Github | CodePen | Codier | Simplr theme | Wait Me: a maintenance theme | [\a mi.ni.ma]: a “Low Tech” simple Blog theme.
Offline
Re: SQL query for similar (enought) articles
Assuming your tokenization works (which you can verify by issuing dmp($title)
, try adding the wildcard %
character instead of the single-character wildcard (underscore):
... and Title like '".$title."%' and Section = 'other-section' ...
The smd plugin menagerie — for when you need one more gribble of power from Textpattern. Bleeding-edge code available on GitHub.
Txp Builders – finely-crafted code, design and Txp
Offline
Re: SQL query for similar (enought) articles
Thanks Stef for your reply !
The article tokenization works well but unfortunately the query still fails…
WTF.
Patrick.
Github | CodePen | Codier | Simplr theme | Wait Me: a maintenance theme | [\a mi.ni.ma]: a “Low Tech” simple Blog theme.
Offline
Re: SQL query for similar (enought) articles
Hmm, I haven’t tried it out so I’m not sure why offhand.
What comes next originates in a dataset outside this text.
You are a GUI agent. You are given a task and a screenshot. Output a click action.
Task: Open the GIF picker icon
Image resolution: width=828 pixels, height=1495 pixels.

Try adding , 1
just before the closing bracket of the safe_row()
call. That will dump out the query that the code is using. If you take that and paste it into phpMyAdmin’s Query tool and run it you’ll be able to see if it’s outputting anything at all. If not, then you can at least tweak the query there to try and figure out why.
Once you’ve got it going we can explore ways to make the query safe from injection attacks… but let’s get it working first.
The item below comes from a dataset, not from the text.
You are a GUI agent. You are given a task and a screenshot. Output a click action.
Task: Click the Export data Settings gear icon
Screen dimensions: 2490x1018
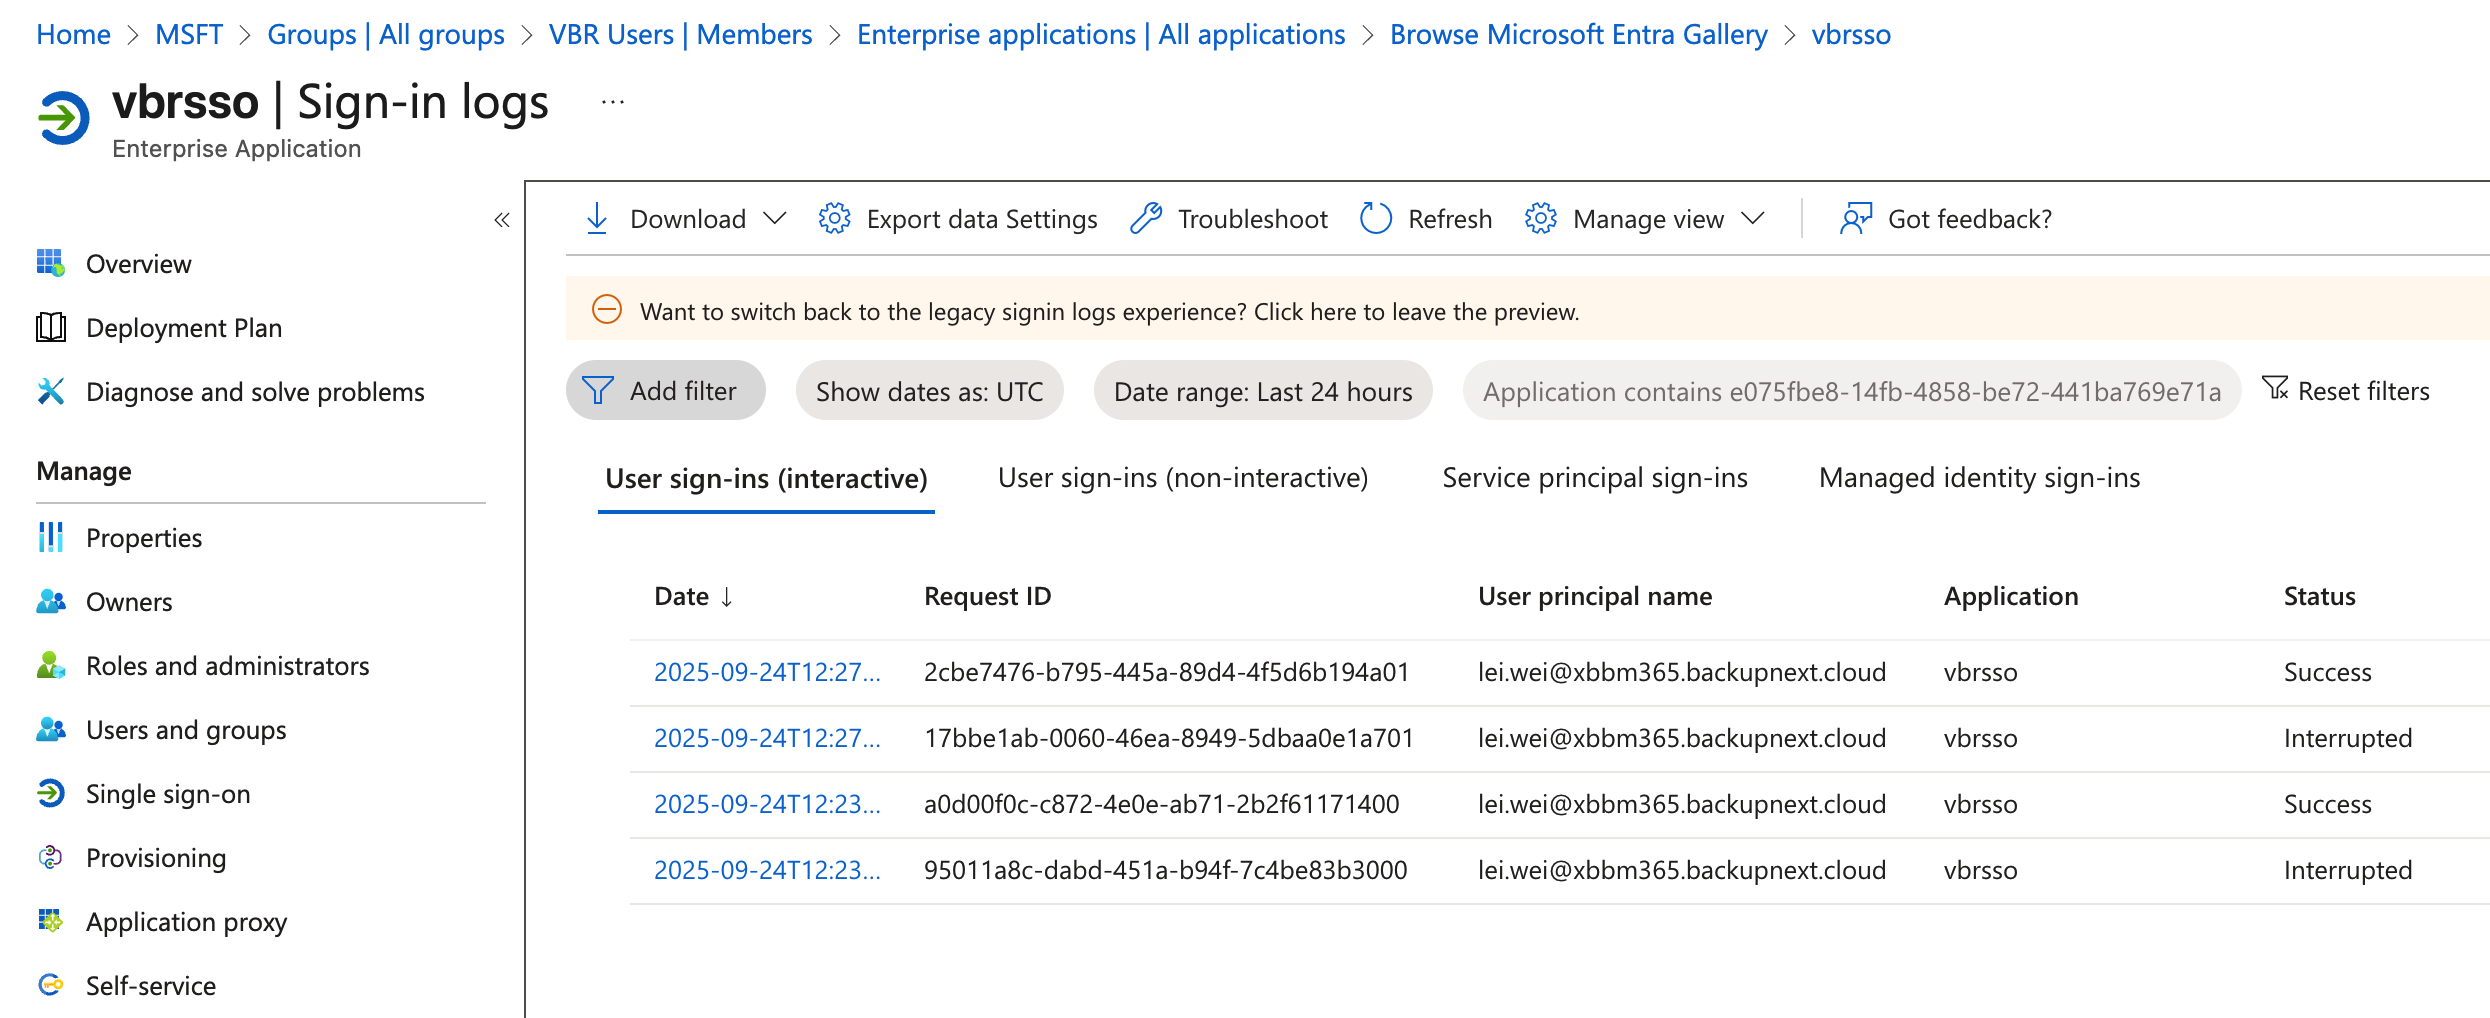point(834,218)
The smd plugin menagerie — for when you need one more gribble of power from Textpattern. Bleeding-edge code available on GitHub.
Txp Builders – finely-crafted code, design and Txp
Offline
Re: SQL query for similar (enought) articles
OK.
Thanks lot for your advice, Stef.
I’ll try tomorow morning and give you the result.
;)
Patrick.
Github | CodePen | Codier | Simplr theme | Wait Me: a maintenance theme | [\a mi.ni.ma]: a “Low Tech” simple Blog theme.
Offline
Re: SQL query for similar (enought) articles
Ok. I found the problem and a kind of solution.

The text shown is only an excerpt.